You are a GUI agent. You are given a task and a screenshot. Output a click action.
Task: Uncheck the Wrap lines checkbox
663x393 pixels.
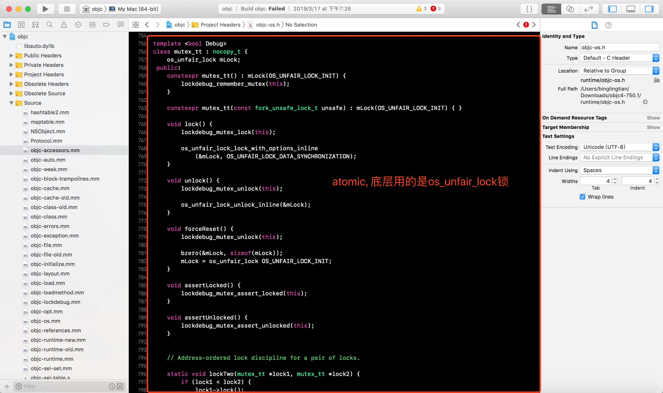point(582,197)
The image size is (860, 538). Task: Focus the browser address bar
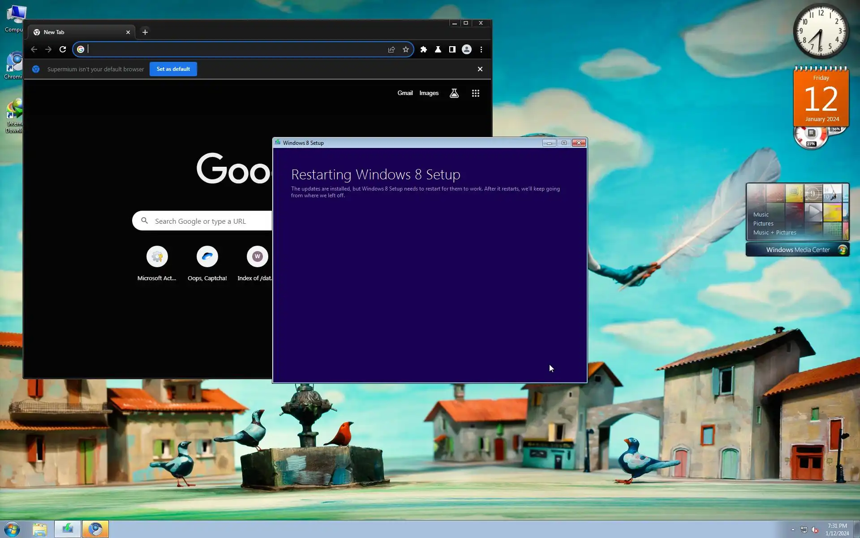[233, 49]
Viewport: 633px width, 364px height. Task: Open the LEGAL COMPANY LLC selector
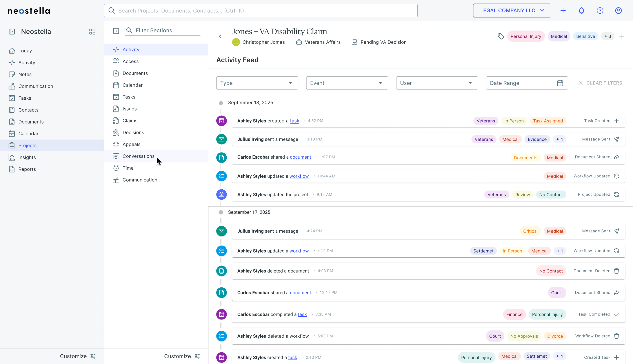tap(512, 11)
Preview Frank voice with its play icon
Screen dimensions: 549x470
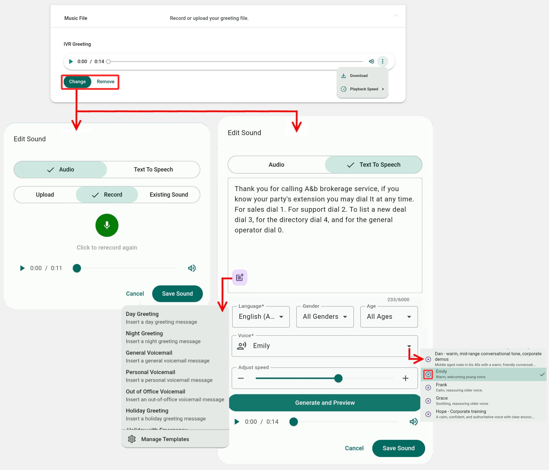[428, 387]
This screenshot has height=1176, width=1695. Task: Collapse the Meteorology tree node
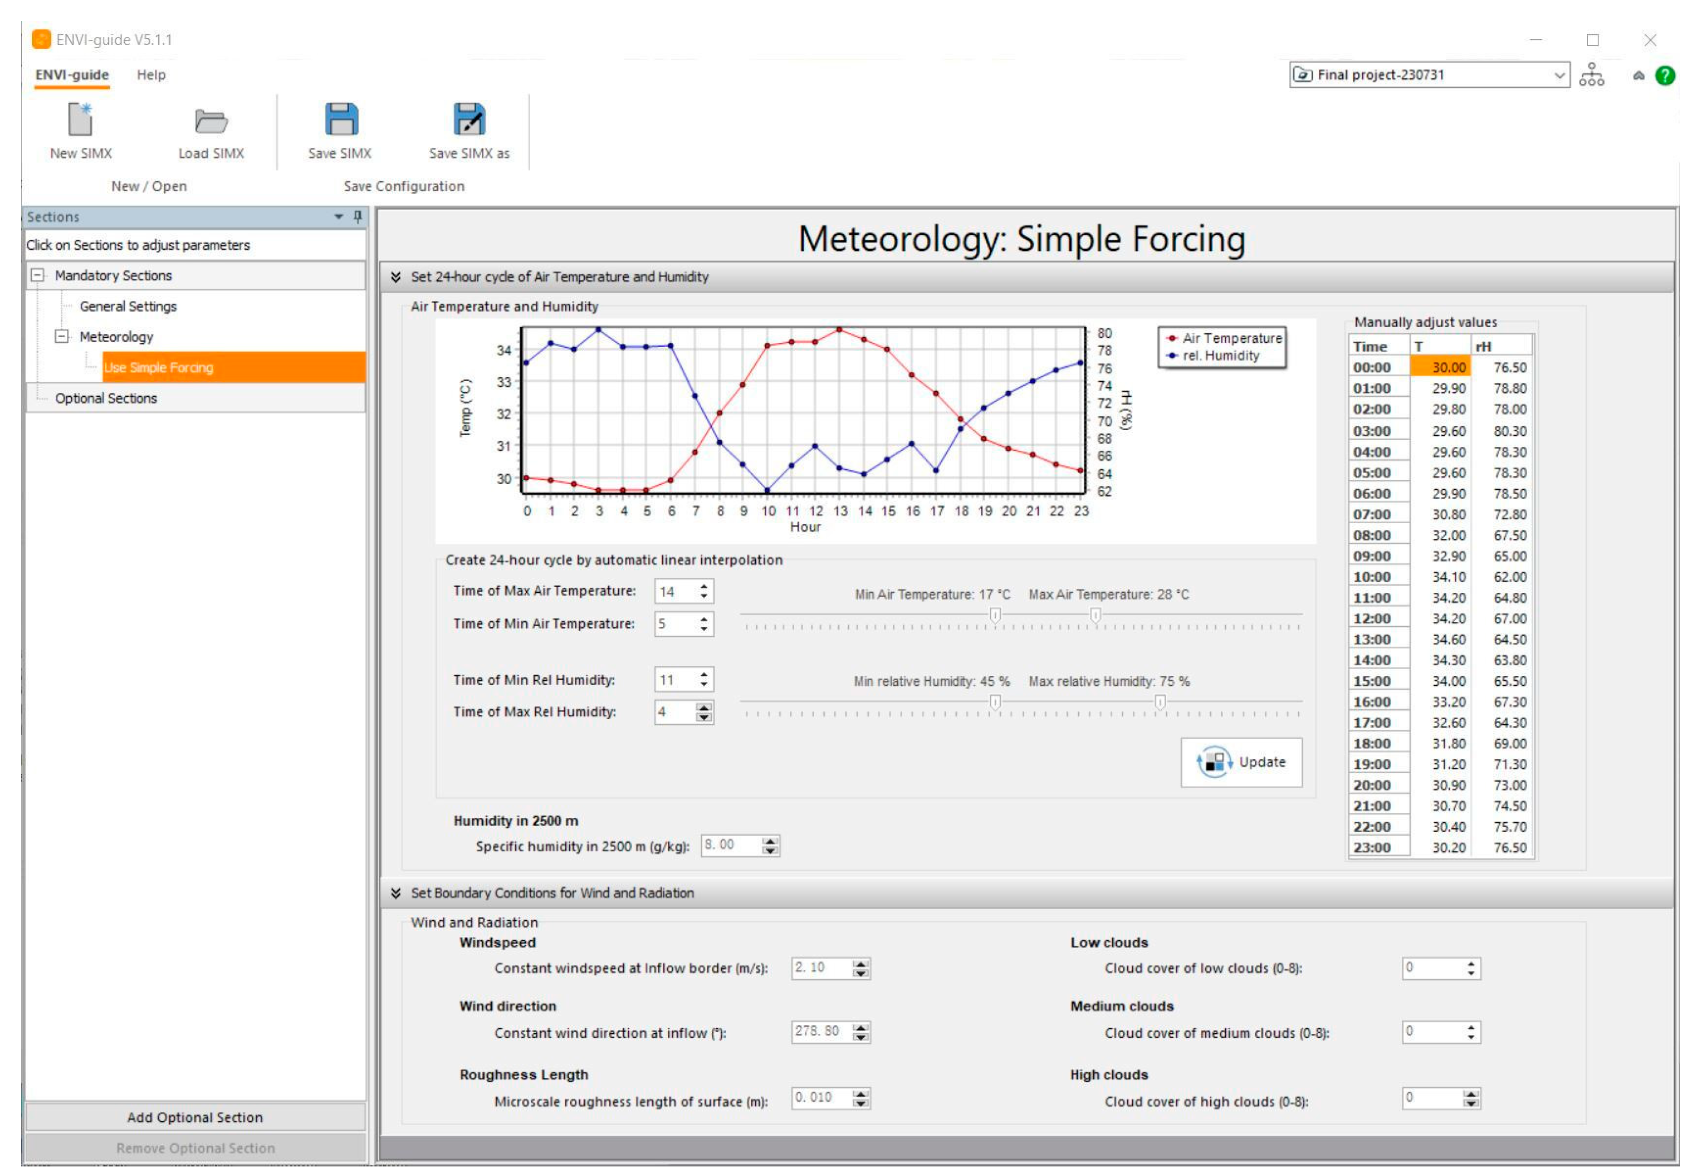point(62,337)
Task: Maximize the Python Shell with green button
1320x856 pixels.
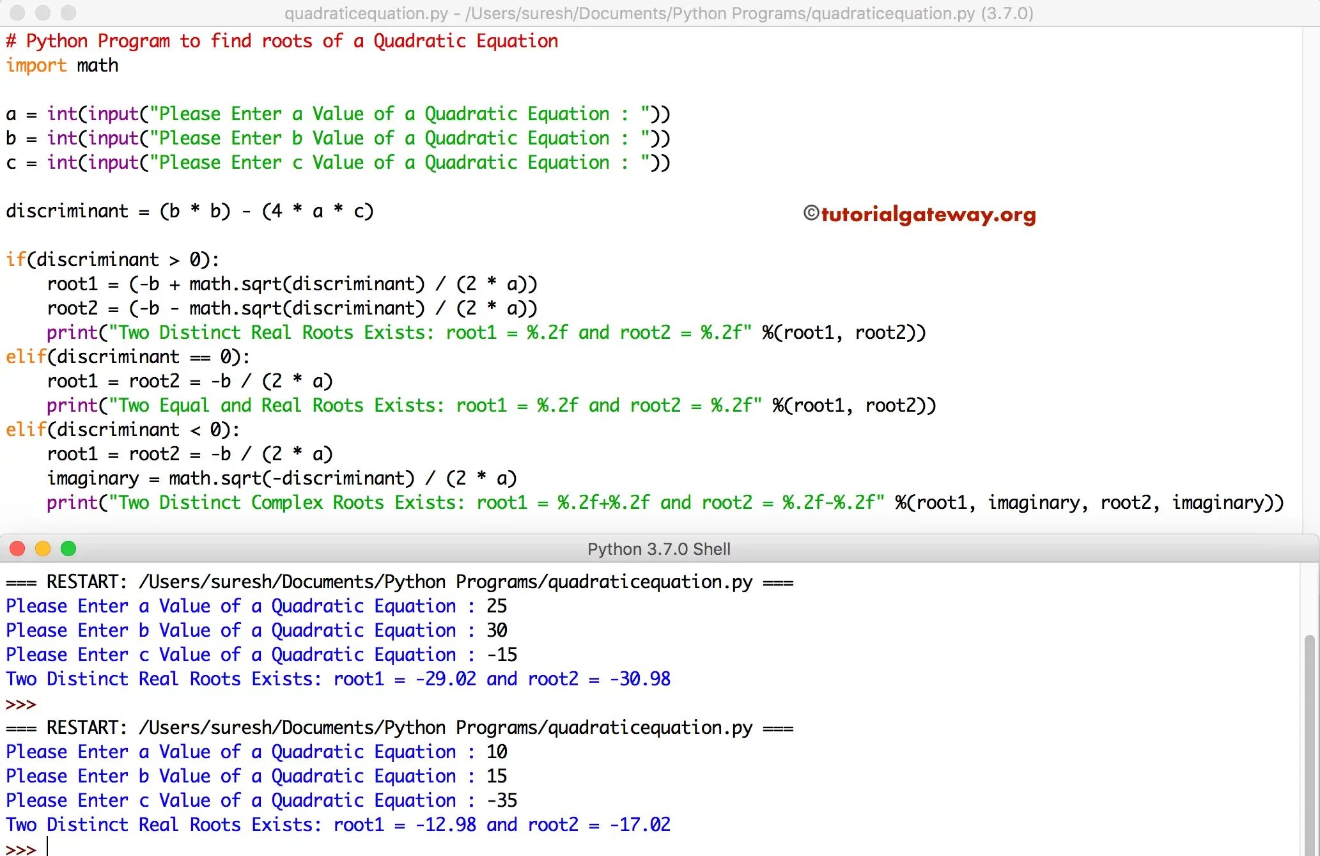Action: tap(68, 549)
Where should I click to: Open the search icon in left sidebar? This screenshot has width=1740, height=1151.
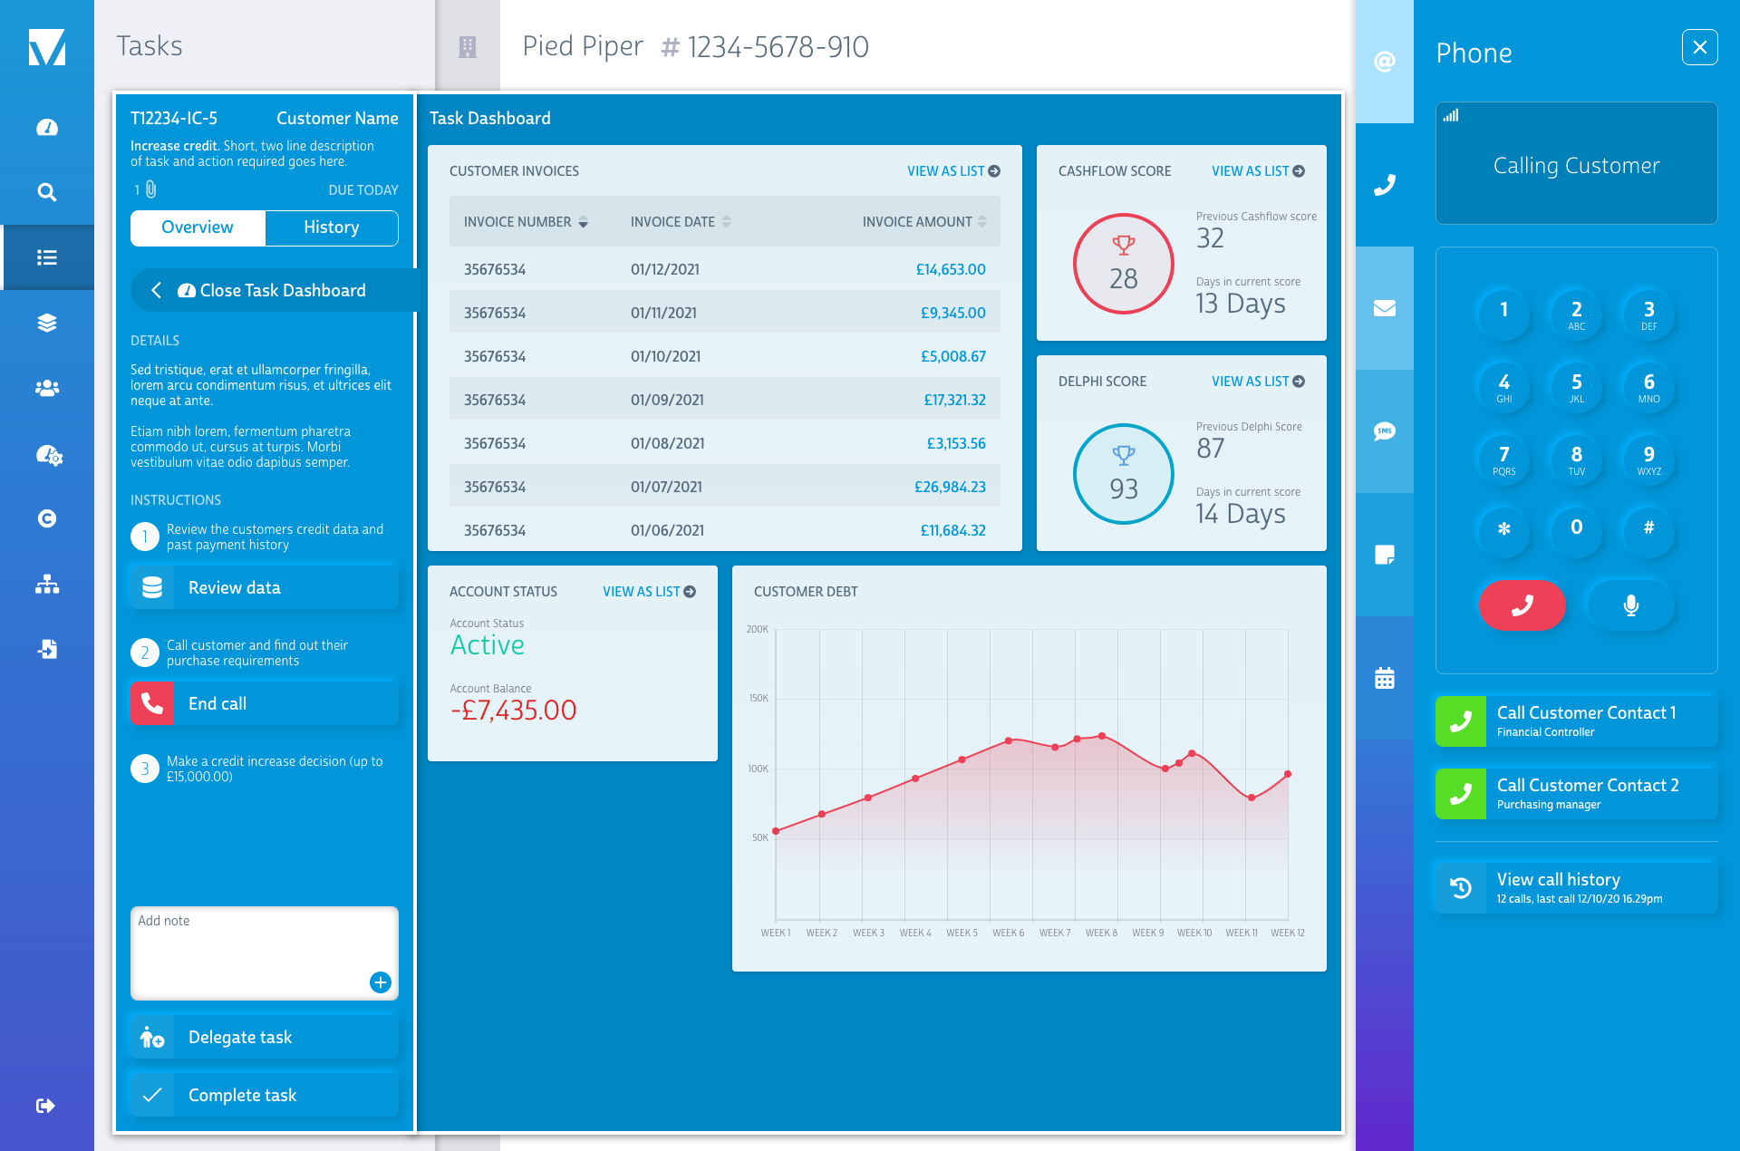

ACTION ITEM.
Output all of the data word for word, excluding any pictures.

WRITTEN ANSWER.
You are a GUI agent. You are given a task and a screenshot. Output a click action.
Task: Uncheck the Wrap lines checkbox
663x393 pixels.
point(582,197)
The image size is (860, 538). Task: Focus the browser address bar
[233, 49]
Viewport: 633px width, 364px height. Task: Open the LEGAL COMPANY LLC selector
tap(512, 11)
Preview Frank voice with its play icon
Screen dimensions: 549x470
[428, 387]
This screenshot has height=1176, width=1695. Task: Collapse the Meteorology tree node
point(62,337)
Task: Maximize the Python Shell with green button
1320x856 pixels.
Action: tap(68, 549)
Where should I click to: Open the search icon in left sidebar? This screenshot has width=1740, height=1151.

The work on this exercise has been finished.